Abstract
Recent studies have found that periostin (PN), as a kind of secreted glycoprotein, is closely related to the metastatic potential and prognosis of many kinds of tumors. This study aimed to examine the expression of PN in patients with esophageal squamous cell carcinoma (ESCC) and explore the relationship of PN expression with clinicopathologic factors, tumor angiogenesis and prognosis. The results showed that increased PN protein expression was prevalent in ESCC and was significantly associated with lymphatic metastasis (P=0.008), tumor differentiation (P=0.04), venous invasion (P=0.014) and TNM stage (P=0.001). Additionally, expression of PN was found to be an independent prognostic factor in ESCC patients. High expression of PN protein is closely correlated to the tumor progression and angiogenesis and poor survival of ESCC. Taken together, PN is a promising biomarker to identify individuals with poor prognostic potential and concludes the possibility of its use as a prognostic marker in patients with ESCC.
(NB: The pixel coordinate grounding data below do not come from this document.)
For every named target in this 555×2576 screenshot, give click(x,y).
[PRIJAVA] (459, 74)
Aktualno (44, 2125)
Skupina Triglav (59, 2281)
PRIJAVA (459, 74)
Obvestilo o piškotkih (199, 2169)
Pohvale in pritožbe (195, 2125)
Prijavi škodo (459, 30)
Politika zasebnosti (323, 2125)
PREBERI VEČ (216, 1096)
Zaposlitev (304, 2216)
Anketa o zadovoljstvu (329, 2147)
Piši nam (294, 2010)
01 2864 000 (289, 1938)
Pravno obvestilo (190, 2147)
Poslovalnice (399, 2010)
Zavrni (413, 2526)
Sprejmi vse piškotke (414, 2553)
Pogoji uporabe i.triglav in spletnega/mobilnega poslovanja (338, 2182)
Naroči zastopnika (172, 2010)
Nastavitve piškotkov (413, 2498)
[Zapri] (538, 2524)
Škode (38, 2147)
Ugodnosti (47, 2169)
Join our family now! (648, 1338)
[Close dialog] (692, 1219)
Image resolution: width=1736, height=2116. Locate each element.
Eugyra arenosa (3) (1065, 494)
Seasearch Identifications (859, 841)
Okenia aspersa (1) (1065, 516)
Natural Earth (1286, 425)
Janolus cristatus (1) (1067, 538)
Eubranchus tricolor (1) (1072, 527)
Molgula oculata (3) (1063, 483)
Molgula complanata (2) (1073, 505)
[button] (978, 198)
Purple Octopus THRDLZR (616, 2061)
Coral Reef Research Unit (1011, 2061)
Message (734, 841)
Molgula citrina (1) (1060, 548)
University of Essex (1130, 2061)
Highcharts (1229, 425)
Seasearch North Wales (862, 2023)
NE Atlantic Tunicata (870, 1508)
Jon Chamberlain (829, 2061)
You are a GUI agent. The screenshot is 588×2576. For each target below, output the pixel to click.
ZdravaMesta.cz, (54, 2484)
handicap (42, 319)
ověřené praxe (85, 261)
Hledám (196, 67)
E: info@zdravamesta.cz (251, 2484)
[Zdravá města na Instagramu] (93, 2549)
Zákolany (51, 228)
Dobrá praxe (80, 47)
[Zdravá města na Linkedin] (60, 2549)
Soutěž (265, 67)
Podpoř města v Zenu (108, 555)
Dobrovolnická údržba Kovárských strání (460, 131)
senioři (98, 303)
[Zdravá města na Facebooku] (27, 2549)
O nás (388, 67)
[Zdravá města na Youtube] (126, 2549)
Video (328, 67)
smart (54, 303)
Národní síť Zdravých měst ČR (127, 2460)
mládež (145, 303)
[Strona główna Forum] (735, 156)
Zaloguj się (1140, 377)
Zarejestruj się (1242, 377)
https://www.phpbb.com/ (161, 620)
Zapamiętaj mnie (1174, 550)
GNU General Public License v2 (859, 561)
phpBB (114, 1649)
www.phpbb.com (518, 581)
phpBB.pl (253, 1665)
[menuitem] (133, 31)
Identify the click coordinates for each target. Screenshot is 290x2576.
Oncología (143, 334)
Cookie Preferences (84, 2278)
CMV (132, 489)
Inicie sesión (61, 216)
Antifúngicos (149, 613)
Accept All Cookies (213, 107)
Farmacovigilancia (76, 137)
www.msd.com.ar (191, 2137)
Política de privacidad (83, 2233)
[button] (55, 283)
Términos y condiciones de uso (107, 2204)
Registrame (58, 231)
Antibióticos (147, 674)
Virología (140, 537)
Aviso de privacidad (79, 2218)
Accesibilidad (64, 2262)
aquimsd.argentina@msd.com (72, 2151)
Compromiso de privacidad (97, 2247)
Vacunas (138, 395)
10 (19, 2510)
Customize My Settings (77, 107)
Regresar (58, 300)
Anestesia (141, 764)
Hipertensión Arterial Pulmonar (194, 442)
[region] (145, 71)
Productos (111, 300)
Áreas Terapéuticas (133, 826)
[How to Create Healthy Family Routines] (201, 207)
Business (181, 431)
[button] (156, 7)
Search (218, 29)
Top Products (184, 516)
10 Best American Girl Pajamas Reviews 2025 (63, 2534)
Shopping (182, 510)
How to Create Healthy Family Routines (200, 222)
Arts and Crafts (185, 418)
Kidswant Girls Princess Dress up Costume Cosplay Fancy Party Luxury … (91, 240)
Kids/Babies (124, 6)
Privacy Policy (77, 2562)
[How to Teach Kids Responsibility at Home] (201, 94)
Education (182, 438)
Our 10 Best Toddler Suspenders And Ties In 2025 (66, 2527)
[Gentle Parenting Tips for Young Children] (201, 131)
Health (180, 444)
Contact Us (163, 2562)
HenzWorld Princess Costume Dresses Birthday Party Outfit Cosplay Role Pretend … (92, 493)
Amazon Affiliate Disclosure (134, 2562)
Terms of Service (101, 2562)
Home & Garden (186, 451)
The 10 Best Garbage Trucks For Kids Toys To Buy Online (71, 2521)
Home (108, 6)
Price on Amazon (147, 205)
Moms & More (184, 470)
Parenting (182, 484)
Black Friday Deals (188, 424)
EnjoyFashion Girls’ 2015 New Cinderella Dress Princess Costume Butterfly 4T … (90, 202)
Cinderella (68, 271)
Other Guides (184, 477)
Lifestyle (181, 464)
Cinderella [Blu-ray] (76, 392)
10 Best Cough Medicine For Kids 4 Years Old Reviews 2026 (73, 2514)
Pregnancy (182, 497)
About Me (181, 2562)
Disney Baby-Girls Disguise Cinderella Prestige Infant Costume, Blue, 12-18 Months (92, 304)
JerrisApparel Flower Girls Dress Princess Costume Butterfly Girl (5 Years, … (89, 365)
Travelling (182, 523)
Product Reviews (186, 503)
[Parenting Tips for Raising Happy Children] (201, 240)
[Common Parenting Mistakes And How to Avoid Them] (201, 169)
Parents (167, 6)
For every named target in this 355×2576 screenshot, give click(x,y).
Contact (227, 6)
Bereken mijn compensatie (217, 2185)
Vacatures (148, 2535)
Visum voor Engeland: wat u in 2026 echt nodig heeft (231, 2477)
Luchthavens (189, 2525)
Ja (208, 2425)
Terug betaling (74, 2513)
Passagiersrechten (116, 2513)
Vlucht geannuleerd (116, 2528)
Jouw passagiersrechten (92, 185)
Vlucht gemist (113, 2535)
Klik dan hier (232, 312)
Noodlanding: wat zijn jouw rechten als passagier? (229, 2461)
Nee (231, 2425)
Keywords: Periostin, esophageal squamous cell carcinoma, angiogenesis, prognosis
Introduction
Esophageal squamous cell carcinoma (ESCC) is one of the most common cancers in incidence and sixth in lethal worldwide, but it is still insufficiently studied [1-3]. Recently, albeit treatment strategies for ESCC have made great progress, a majority of the patients died of local relapse, advanced disease, distant metastasis and resistance to adjuvant therapy [4,5]. Due to lack of specific early symptoms or effective tumor biomarkers, most patients with ESCC are diagnosed at the advanced stages and their prognosis still remains poor. Thus, molecular biomarkers for recurrence and progression of ESCC are the effective ways for the choice of therapy for ESCC patients.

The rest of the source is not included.